Others such as Oliver and You & Mr Jones continue to disrupt and grow.
Specialist private-equity businesses such as The Stagwell Group continue to invest, seeing a clear upside.
The depressing popular narrative of advertising being doomed is simply unrecognisable to these entrepreneurs, creative leaders, private investors and private-equity/venture-capital fund managers.
And now even the big six have become more exciting as, just in the past 24 months, they have started to pursue fundamentally divergent strategies that will not only define their health but determine their survival and ability to resist becoming acquisition targets themselves.
The biggest divergence is their approach to data. This could sound utterly tedious but will prove to be an existential bet.
The divergence is between those believing they have to be data "controllers" and those believing they will drive more value to their clients and themselves by the smartest data "processors" (to use the GDPR language).
The difference cannot be overstated.
Just as Publicis Groupe places its $4.4bn bet on data ownership by acquiring Epsilon, following in the footsteps of Dentsu and Merkle, WPP has placed its $4bn bet on being smart data users and selling a majority stake in Kantar.
It is unlikely that both approaches are right.
Big six at the crossroads
This point at the crossroads will define the big six.
Those having chosen the wrong route will be the dinosaurs that Darwin will address in the brutal jungle of the public markets.
The public markets have never provided the best platform for company transformation.
Long-term decisions can have very dangerous short-term consequences.
There is a new energy in advertising, but it is not simply driven by the entrepreneurialism that defines this industry.
It is driven by the fundamental truth that brand owners need two ingredients to thrive—creativity and the ability to scale great ideas.
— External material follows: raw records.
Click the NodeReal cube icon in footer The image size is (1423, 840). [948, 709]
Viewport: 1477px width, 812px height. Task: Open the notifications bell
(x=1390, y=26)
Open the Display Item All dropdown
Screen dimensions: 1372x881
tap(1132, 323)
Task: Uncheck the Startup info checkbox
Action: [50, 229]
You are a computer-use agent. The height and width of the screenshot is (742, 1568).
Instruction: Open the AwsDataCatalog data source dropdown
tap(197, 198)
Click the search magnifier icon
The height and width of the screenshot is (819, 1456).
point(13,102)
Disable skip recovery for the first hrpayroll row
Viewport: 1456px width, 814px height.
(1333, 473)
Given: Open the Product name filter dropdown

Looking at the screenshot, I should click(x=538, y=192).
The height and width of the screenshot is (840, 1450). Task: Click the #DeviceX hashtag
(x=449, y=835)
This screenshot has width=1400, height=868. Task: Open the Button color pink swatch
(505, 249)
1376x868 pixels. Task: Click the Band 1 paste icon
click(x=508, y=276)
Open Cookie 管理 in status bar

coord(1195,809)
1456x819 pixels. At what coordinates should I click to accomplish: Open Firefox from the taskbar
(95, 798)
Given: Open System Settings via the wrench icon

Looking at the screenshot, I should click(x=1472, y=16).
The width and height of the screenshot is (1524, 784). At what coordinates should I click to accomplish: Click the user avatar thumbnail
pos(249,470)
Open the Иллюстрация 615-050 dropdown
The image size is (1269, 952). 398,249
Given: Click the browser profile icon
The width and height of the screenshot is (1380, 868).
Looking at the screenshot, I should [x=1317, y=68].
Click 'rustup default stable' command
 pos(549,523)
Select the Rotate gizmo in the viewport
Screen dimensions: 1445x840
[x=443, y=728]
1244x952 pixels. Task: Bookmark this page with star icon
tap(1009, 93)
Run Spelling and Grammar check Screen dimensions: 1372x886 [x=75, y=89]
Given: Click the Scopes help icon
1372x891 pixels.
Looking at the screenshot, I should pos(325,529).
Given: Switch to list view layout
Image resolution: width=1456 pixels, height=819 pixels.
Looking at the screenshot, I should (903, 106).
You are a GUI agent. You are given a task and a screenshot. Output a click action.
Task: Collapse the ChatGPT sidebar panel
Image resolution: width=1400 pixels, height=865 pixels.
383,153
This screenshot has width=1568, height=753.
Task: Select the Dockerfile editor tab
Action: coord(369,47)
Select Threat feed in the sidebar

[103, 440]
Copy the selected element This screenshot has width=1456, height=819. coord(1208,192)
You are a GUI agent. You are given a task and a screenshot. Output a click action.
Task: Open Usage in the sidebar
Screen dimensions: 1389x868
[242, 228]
Kraft Heinz showed just what happens when scale alone becomes the driving force. It paid the price in a $15bn value write-down.
Other major brand owners have taken note and are reacquainting themselves with the fundamentals of brand-building to create company value.
Successful brand owners are scaling machines. But creativity is harder and so often demands that the brand owner look outside for inspiration—and this is where the new energy is being applied.
There is a simple measure to determine whether an agency is providing growth for its clients rather than being a commoditised mechanism for cost control.
It is called organic growth. If you are growing a client business, you get more business. It really is that straightforward.
It is the acid test that every smart investor uses to determine the true growth potential of an agency. Not its ability to spend money on potentially value-destroying acquisitions.
The new flourish of creativity and entrepreneurialism we are now seeing will return the industry of advertising back into the vibrant and exciting world that it has to be: the growth industry.
Dinosaurs will die, but there's a new breed of agency disruptor thriving, growing the brands on which we all depend.
Iain Jacob holds a number of roles including chair of UKOM and Cinema First. He is a former media agency leader.